Türkiye’de, ensar-muhacir edebiyatı yapanlar, ILO’nun bu standartlarından hangisini göz önünde bulundurarak sığınmacı çalıştırıyor? Tabi ki hiçbiri.
Türk halkı iş beğenmiyor, gençler çalışmak istemiyor yalanlarıyla ‘emek sömürüsü’ üzerinden yeni bir düzen kurulmak isteniyor. Böylece ucuz işgücü bahanesiyle sömürülen, insanın en kutsal değerlerinden biri olan ‘emek’ oluyor.
Kaldı ki, Türkiye’de ücretli çalışanların neredeyse yarısı asgari ücrete çalışıyor. Yani hukuki olarak verebileceğiniz maaşın en düşük seviyesinde. Bu da demek oluyor ki; işveren bu seviyenin de altında maaş vermek istediği için sığınmacıları çalıştırıyor. Bu da yabancıların kaçak yolla çalıştırıldığı anlamına geliyor.

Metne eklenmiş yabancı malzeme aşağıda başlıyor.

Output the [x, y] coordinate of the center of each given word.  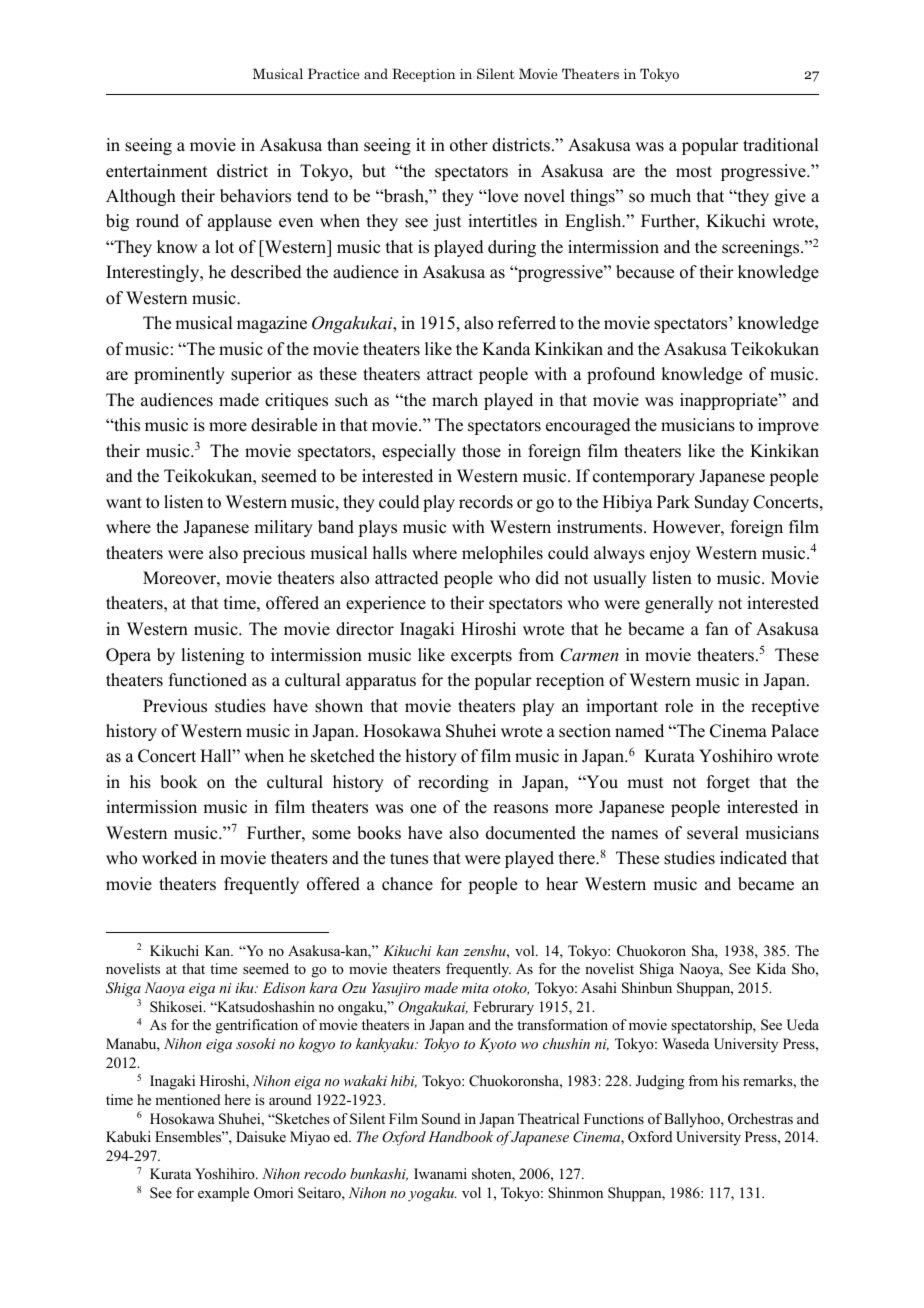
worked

Yargıtay’ın kaçak çalıştırana ‘ülkede kalmaya imkan sağlama’ sebebiyle onadığı hapis cezaları var. İşveren ‘ucuz işgücü’ bahanesiyle emek sömürüsünden vazgeçmeli, yasalara aykırı hareket etmemelidir. Böylece göçü özendirmenin de önüne geçilecektir.
Bu sayede iş bulma bahanesiyle Türkiye’ye akın edenlerin önüne geçilebilir, işsizlik sorununa basit ama etkili bir çözüm yolu bulunabilir. En önemlisi de kendi ülkelerinde yeterli ‘teknik’ eğitim almamalarına rağmen Türkiye’de çalışan sığınmacılar yüzünden düşen ‘verimlilik’ yeniden yukarılara çekilerek ‘üretim ekonomisi’ canlandırılabilir.